WHAT IS EXPECTED.
Pull out every line below that contains the word "should", treating uppercase and lowercase as different.

INFORMATION GIVEN.
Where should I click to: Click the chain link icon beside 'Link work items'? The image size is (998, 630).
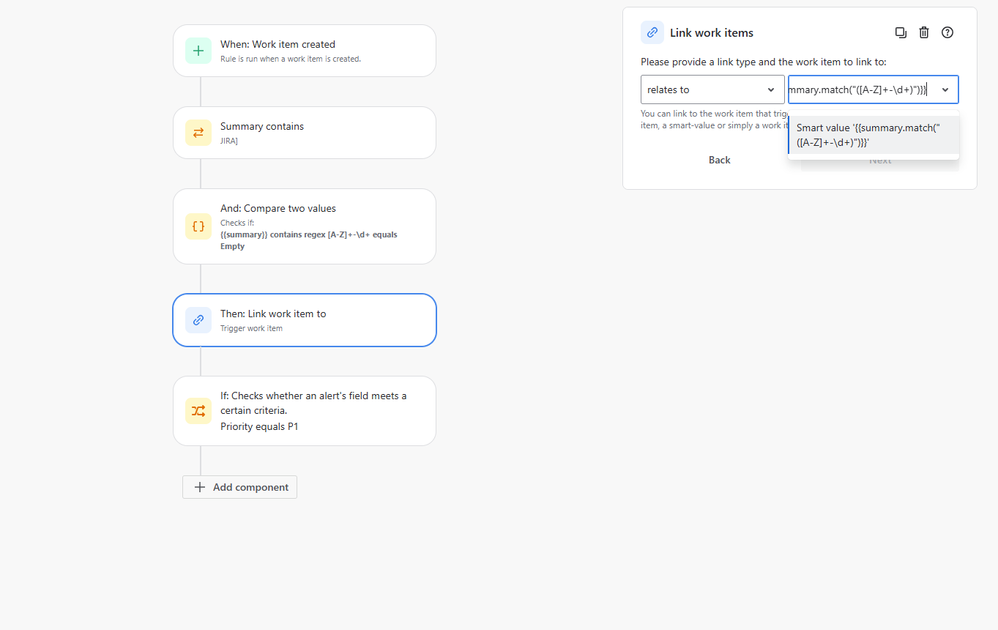[652, 32]
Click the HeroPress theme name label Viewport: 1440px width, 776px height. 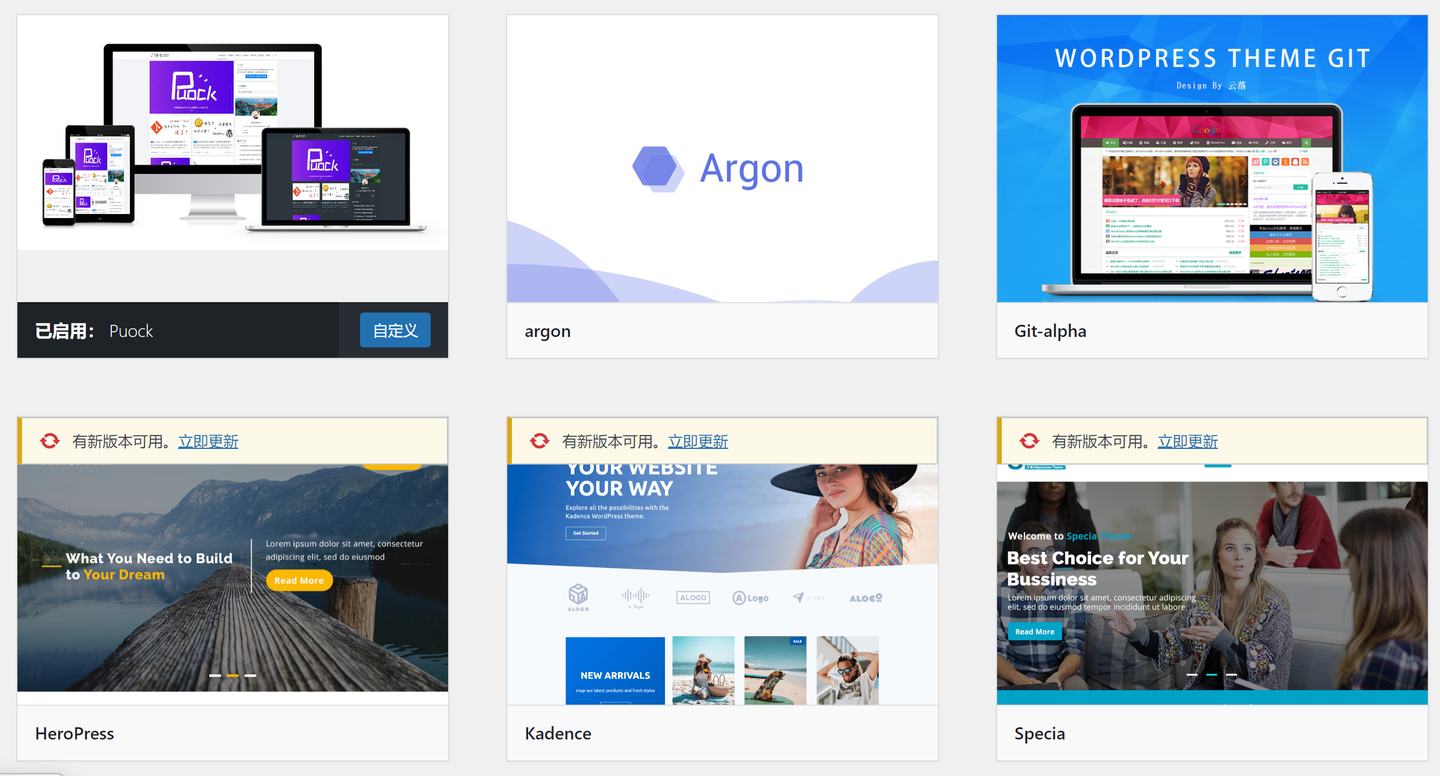(75, 733)
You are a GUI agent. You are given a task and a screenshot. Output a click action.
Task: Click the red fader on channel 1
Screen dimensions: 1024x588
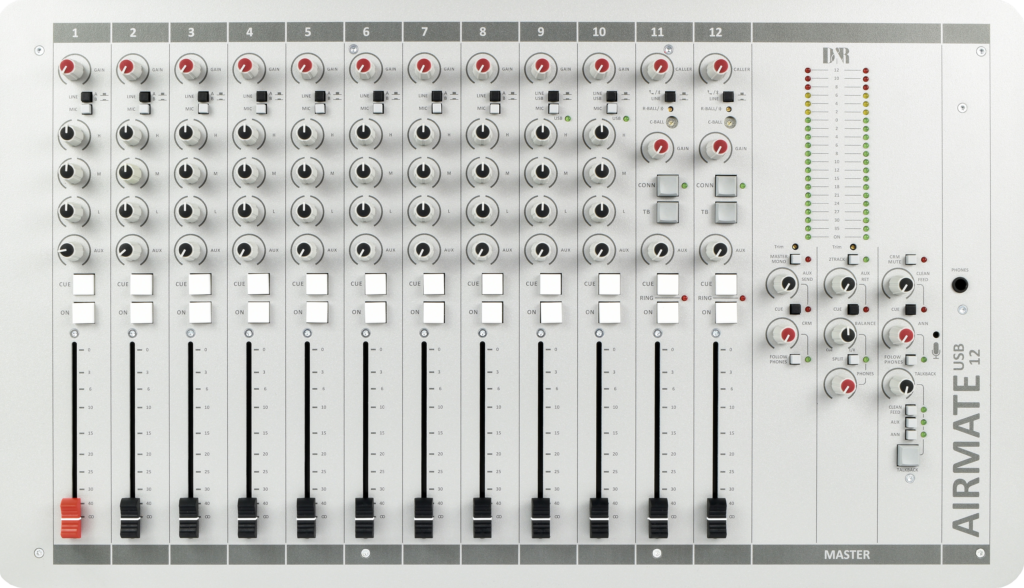(x=72, y=515)
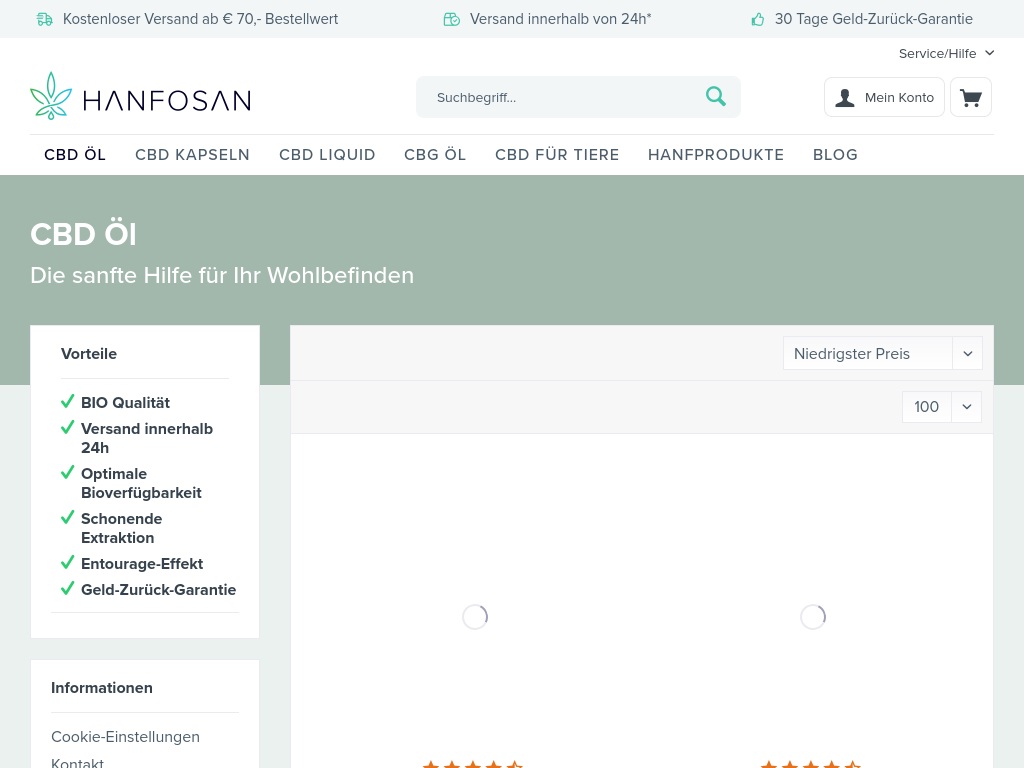
Task: Open the Cookie-Einstellungen link
Action: (125, 737)
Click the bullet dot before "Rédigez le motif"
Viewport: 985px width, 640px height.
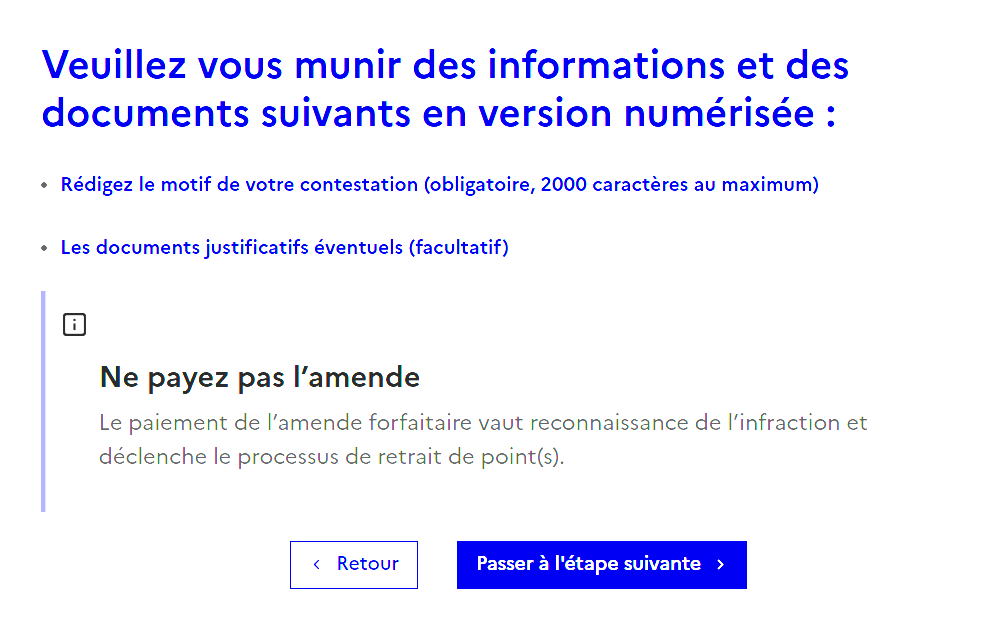[x=44, y=185]
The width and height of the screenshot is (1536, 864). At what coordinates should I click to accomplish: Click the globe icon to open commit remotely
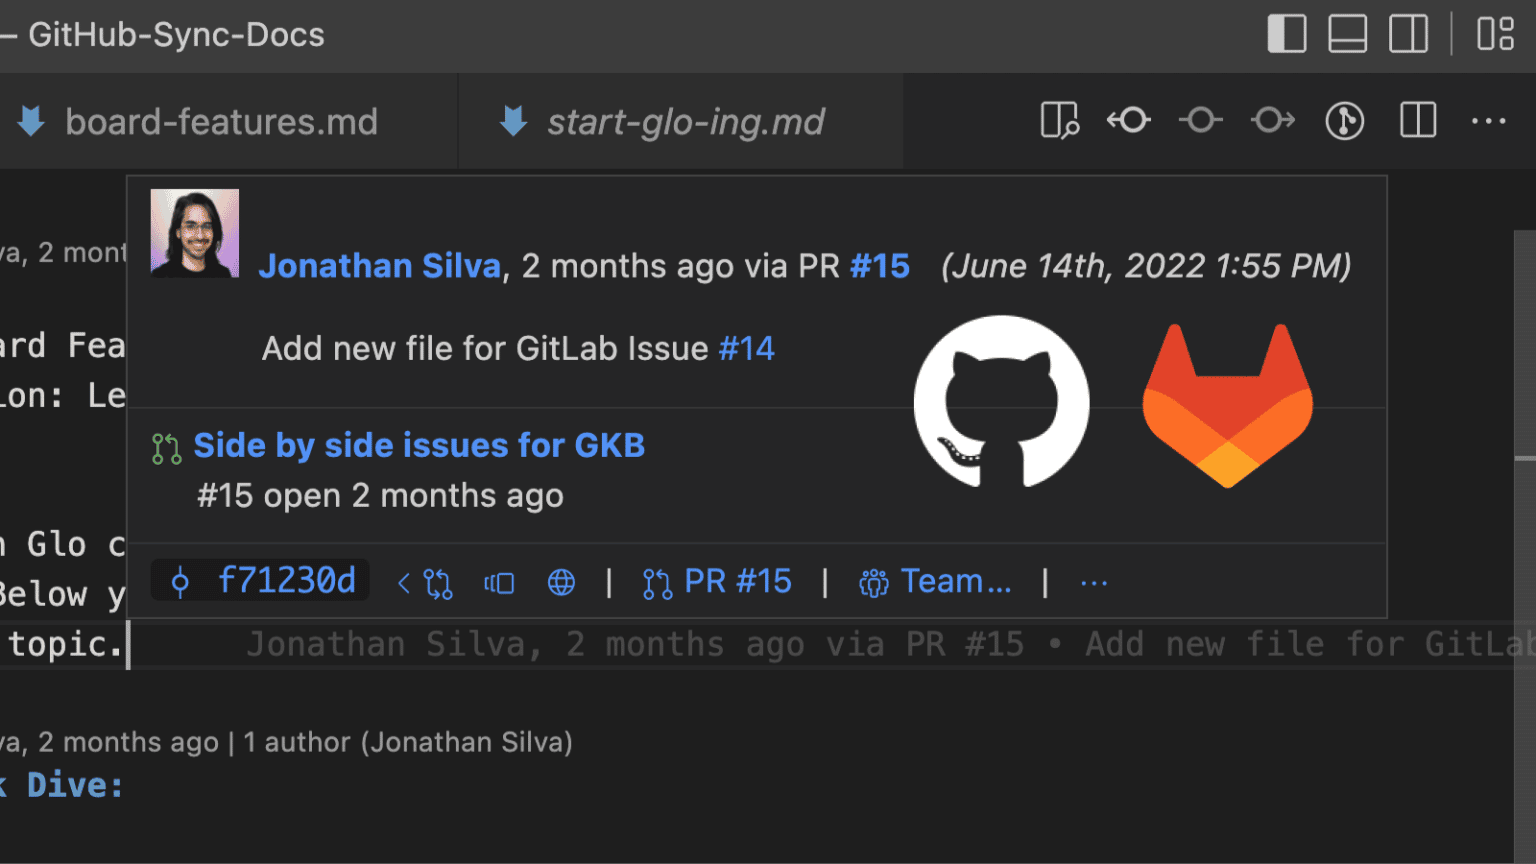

RESULT BELOW.
Where should I click to: Click the chain link icon beside 'Link work items'? The image size is (998, 630).
The width and height of the screenshot is (1536, 864). At what coordinates should I click to accomplish: Click the globe icon to open commit remotely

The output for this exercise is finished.